(TAREAS)
1: En el artículo de opinión sobre Trump y Putin, ¿con qué se compara el tamaño de la economía de Rusia?
2: Copia el fragmento del artículo de opinión sobre Trump y Putin que empieza en las palabras "De tomarse en" y termina después de "de Vladimir Putin.", pero reemplaza "genio del mal" por "maestro de la intriga".

Friday 22 de November, 2024

OPINIóN | 22-01-2017 00:00

El más malo del mundo

El análisis de James Neilson sobre Donald Trump, a quien acusan de conspirar junto con el terrible Vladimir Putin.

De tomarse en serio los lamentos desgarradores de los horrorizados por la irrupción de Donald Trump, el mundo civilizado se ve amenazado por un auténtico genio del mal. No se trata del flamante presidente de la superpotencia, el que según sus muchos enemigos es sólo un imbécil bocón que no entiende nada de lo que está sucediendo en el resto del planeta, sino de Vladimir Putin.

Parecería que a juicio de quienes se afirman indignados por los presuntos intentos rusos de intervenir en el proceso electoral de Estados Unidos, Putin es un operador extraordinariamente hábil que, a pesar de contar con recursos materiales llamativamente exiguos, ya que la economía de su país es apenas la mitad de aquella del estado de California, ha logrado erigirse en el hombre más influyente del elenco internacional. Según quienes dicen pensar así, es un titiritero capaz de ubicar a sus marionetas, entre ellas el mismísimo Trump, en los puestos de mando de los países democráticos, agregar pedazos de Ucrania a sus dominios sin que nadie pueda impedirlo y reemplazar al presidente de Estados Unidos en el papel de gendarme en el Oriente Medio. Algunos dicen temer que hasta ahora sólo hemos visto la primera fase de un plan magistral para reconstruir la Unión Soviética o, mejor dicho, el imperio de los zares.

(DATOS PROPORCIONADOS)

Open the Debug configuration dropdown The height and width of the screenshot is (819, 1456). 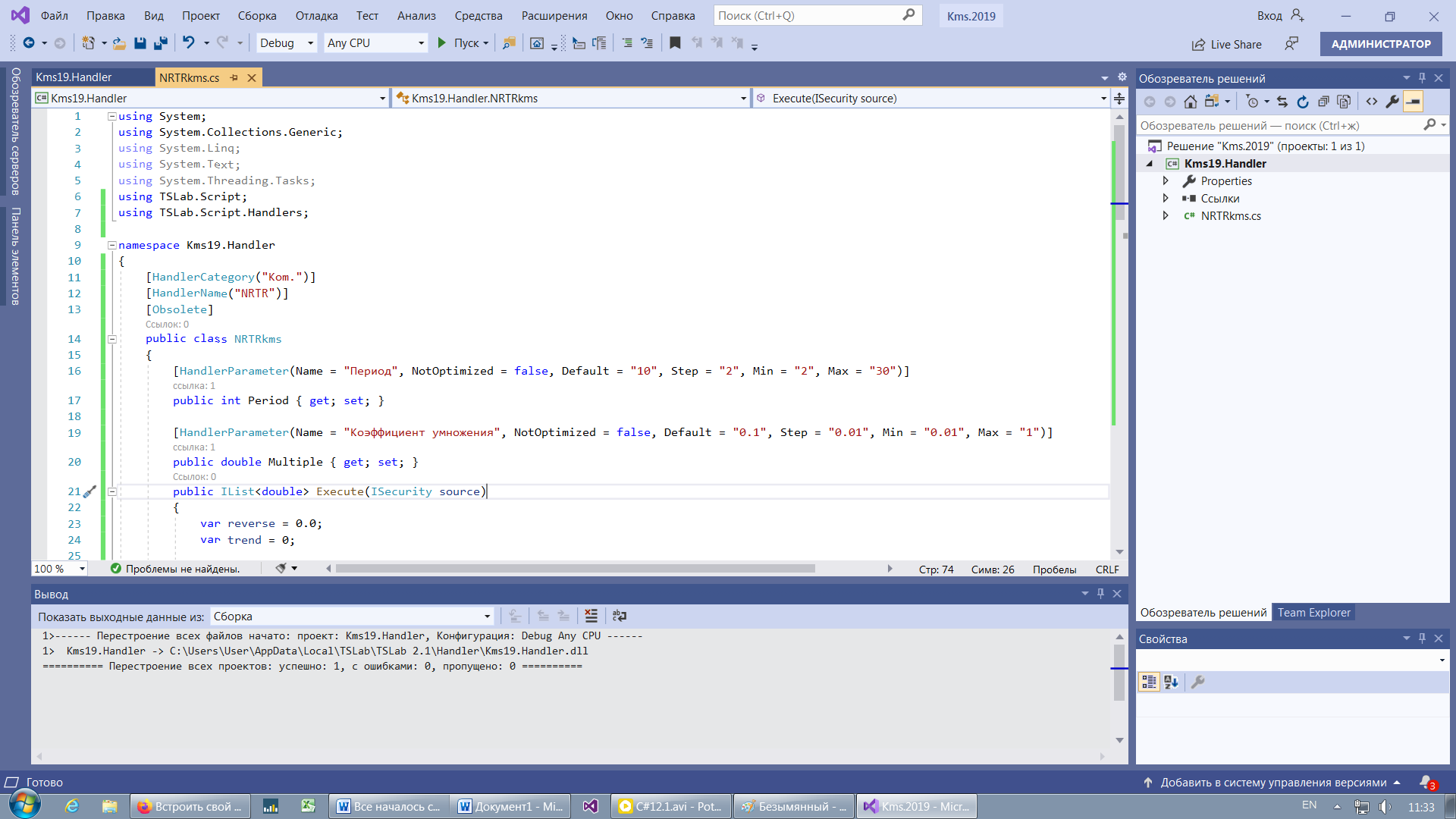click(x=287, y=43)
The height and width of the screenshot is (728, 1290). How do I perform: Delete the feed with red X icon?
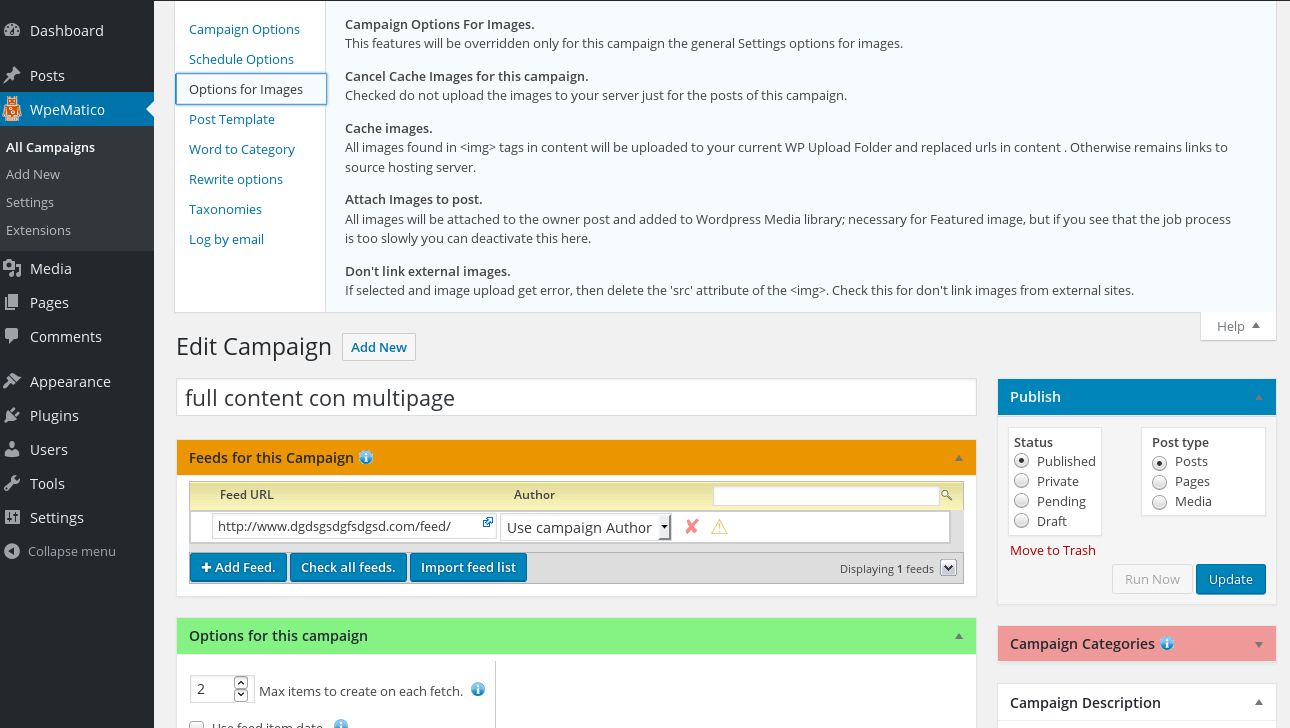(691, 527)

(LISTA DE RESPUESTAS)
1: Con la del estado de California: es apenas la mitad.

2:
De tomarse en serio los lamentos desgarradores de los horrorizados por la irrupción de Donald Trump, el mundo civilizado se ve amenazado por un auténtico maestro de la intriga. No se trata del flamante presidente de la superpotencia, el que según sus muchos enemigos es sólo un imbécil bocón que no entiende nada de lo que está sucediendo en el resto del planeta, sino de Vladimir Putin.